** Task goal **
Exactly those lines that run from the one containing "Events (25, 1445)" through the last line of the entries below should be printed, and no others.

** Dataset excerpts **
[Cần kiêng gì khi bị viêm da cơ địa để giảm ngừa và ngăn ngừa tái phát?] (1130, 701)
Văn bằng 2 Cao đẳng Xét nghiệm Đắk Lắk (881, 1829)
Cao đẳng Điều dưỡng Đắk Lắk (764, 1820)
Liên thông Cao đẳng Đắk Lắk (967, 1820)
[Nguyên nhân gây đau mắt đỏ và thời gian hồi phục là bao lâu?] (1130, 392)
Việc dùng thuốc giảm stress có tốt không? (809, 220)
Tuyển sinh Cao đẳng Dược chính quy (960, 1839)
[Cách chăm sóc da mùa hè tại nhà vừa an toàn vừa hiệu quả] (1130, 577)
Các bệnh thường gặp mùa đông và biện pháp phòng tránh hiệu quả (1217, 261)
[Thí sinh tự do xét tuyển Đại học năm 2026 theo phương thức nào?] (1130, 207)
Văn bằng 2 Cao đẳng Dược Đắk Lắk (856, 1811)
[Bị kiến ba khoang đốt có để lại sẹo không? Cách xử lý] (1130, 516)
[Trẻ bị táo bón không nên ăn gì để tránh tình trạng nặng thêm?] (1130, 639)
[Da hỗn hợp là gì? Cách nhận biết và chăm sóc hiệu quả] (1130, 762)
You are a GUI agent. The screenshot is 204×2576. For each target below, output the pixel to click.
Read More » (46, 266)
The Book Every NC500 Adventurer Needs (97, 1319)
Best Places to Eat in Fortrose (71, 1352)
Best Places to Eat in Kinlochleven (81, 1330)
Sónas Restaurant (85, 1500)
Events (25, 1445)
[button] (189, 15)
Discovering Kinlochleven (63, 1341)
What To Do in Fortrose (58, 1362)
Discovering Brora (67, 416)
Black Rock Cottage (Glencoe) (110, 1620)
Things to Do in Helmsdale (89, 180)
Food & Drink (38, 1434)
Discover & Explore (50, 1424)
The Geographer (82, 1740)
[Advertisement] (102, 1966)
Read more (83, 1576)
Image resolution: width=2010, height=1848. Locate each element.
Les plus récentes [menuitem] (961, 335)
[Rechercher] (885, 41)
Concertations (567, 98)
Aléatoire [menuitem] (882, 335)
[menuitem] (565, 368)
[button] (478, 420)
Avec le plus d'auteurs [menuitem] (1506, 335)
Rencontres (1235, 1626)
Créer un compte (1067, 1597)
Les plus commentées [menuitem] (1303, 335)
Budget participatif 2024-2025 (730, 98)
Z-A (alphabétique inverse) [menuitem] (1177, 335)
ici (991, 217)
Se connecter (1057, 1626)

** Solution to this task **
Events (25, 1445)
[button] (189, 15)
Discovering Kinlochleven (63, 1341)
What To Do in Fortrose (58, 1362)
Discovering Brora (67, 416)
Black Rock Cottage (Glencoe) (110, 1620)
Things to Do in Helmsdale (89, 180)
Food & Drink (38, 1434)
Discover & Explore (50, 1424)
The Geographer (82, 1740)
[Advertisement] (102, 1966)
Read more (83, 1576)
Image resolution: width=2010, height=1848. Locate each element.
Les plus récentes [menuitem] (961, 335)
[Rechercher] (885, 41)
Concertations (567, 98)
Aléatoire [menuitem] (882, 335)
[menuitem] (565, 368)
[button] (478, 420)
Avec le plus d'auteurs [menuitem] (1506, 335)
Rencontres (1235, 1626)
Créer un compte (1067, 1597)
Les plus commentées [menuitem] (1303, 335)
Budget participatif 2024-2025 (730, 98)
Z-A (alphabétique inverse) [menuitem] (1177, 335)
ici (991, 217)
Se connecter (1057, 1626)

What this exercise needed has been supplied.